| Work to complete |
Return the full set of entries below exactly, leaving every image out.

| Material provided |
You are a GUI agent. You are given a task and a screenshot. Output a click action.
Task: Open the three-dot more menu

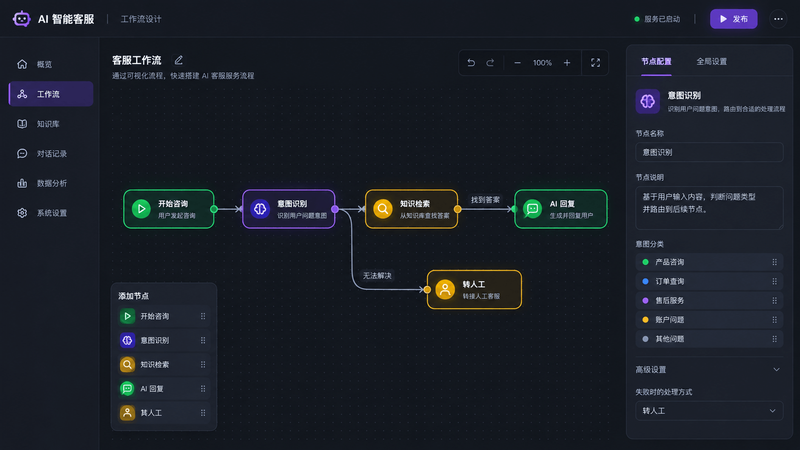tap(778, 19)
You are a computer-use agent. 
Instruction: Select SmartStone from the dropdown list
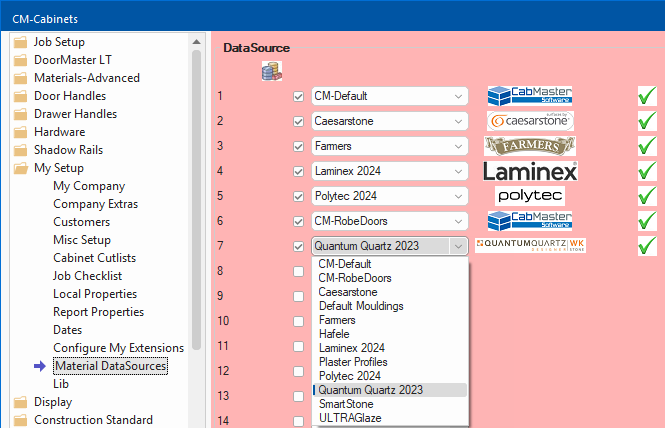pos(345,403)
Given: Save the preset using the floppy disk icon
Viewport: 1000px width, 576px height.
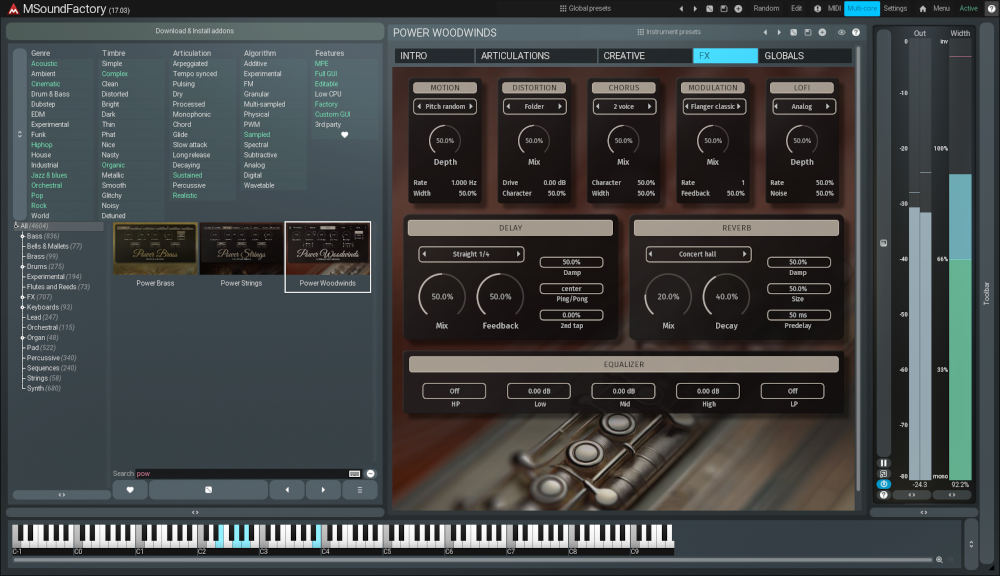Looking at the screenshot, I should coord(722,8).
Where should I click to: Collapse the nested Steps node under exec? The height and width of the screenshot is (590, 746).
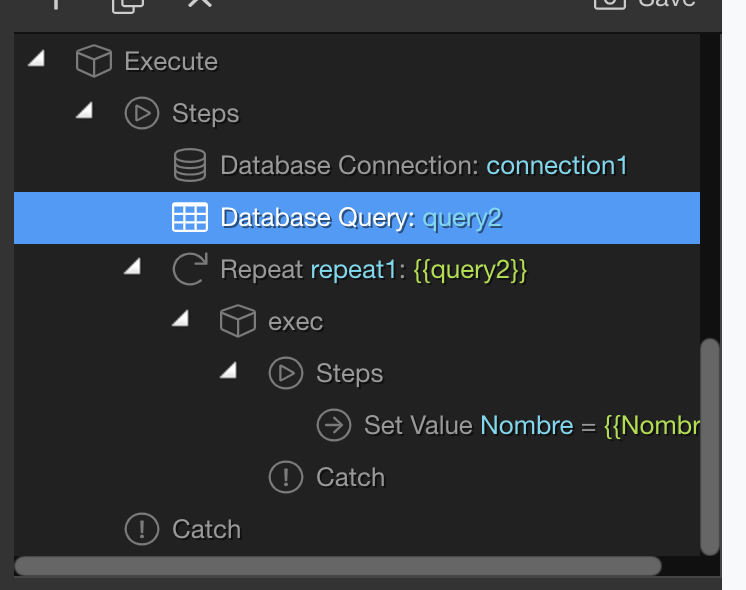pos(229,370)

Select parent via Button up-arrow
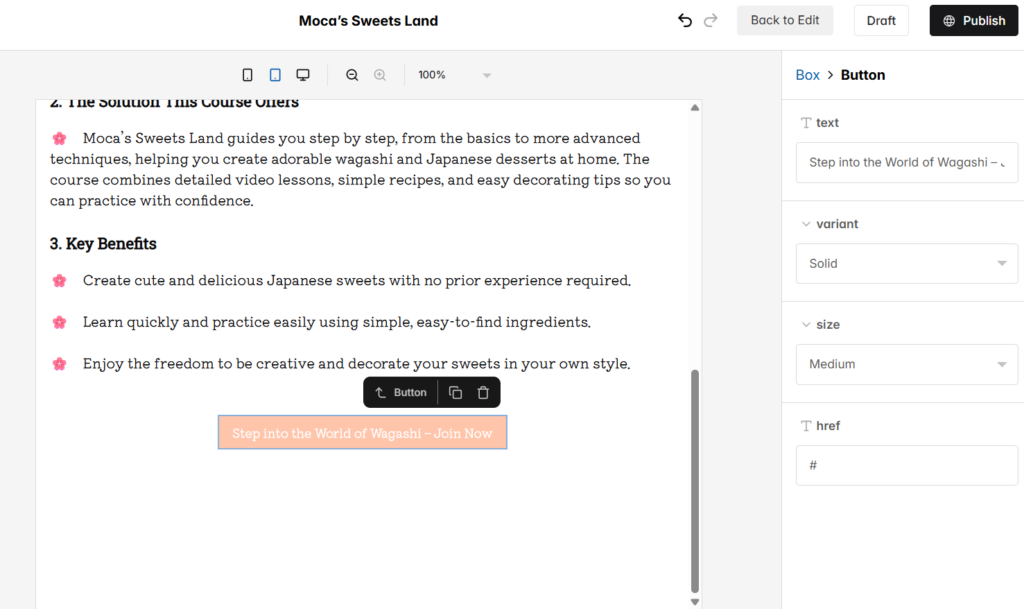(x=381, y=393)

| Exercise result |
You are a GUI agent. You are given a task and a screenshot. Output a click action.
Task: Open the three-dot more menu

tap(778, 19)
You are a computer-use agent. 
Instruction: Select SmartStone from the dropdown list
pos(345,403)
Given: Save the preset using the floppy disk icon
Viewport: 1000px width, 576px height.
Looking at the screenshot, I should coord(722,8).
Where should I click to: Collapse the nested Steps node under exec? The height and width of the screenshot is (590, 746).
pos(229,370)

Select parent via Button up-arrow
(x=381, y=393)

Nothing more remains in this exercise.